Now what can happen with this is that people start going over your head. The boss starts to breathe down your neck. “Interrupt, IRQ1. Interrupt, IRQ1.” Sorry boss, you can only have one top priority, and if I have to the whole job on my own, then you can either respect the priorities that I set, or give it to Mr. Dudintdowork over there. The processor can only handle one IRQ at once. One saying that I tell my customers all the time: “I’m NOT saying ‘no’, I’m saying, ‘later.’” I’m committed to making them happy, and I’m committed to making other customers happy too. That means everyone gets a fair shake - in order. I release the smallest piece possible to be sure all those IRQs are respected.

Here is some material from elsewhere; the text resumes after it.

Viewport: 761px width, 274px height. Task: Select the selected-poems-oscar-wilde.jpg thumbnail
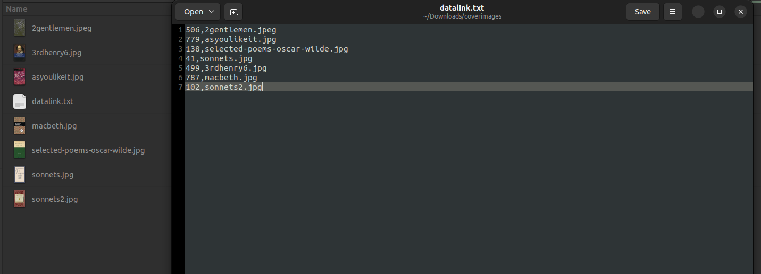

As for Mr. Dudintdowork, being your friend, I might ask for advice. “I’m overwhelmed and I have all this stuff to do but not enough time to finish. What should I do?” If you approach it as asking a question, then it’s less confrontational. How would he handle it? In answering that question, he is forced to realize that he’s not doing enough. Make sure to ask for details so he can’t weasel out of it with general slogans like, “Well, you just have to give it 110%.” “You seem to have it together, how do you give it 110%?”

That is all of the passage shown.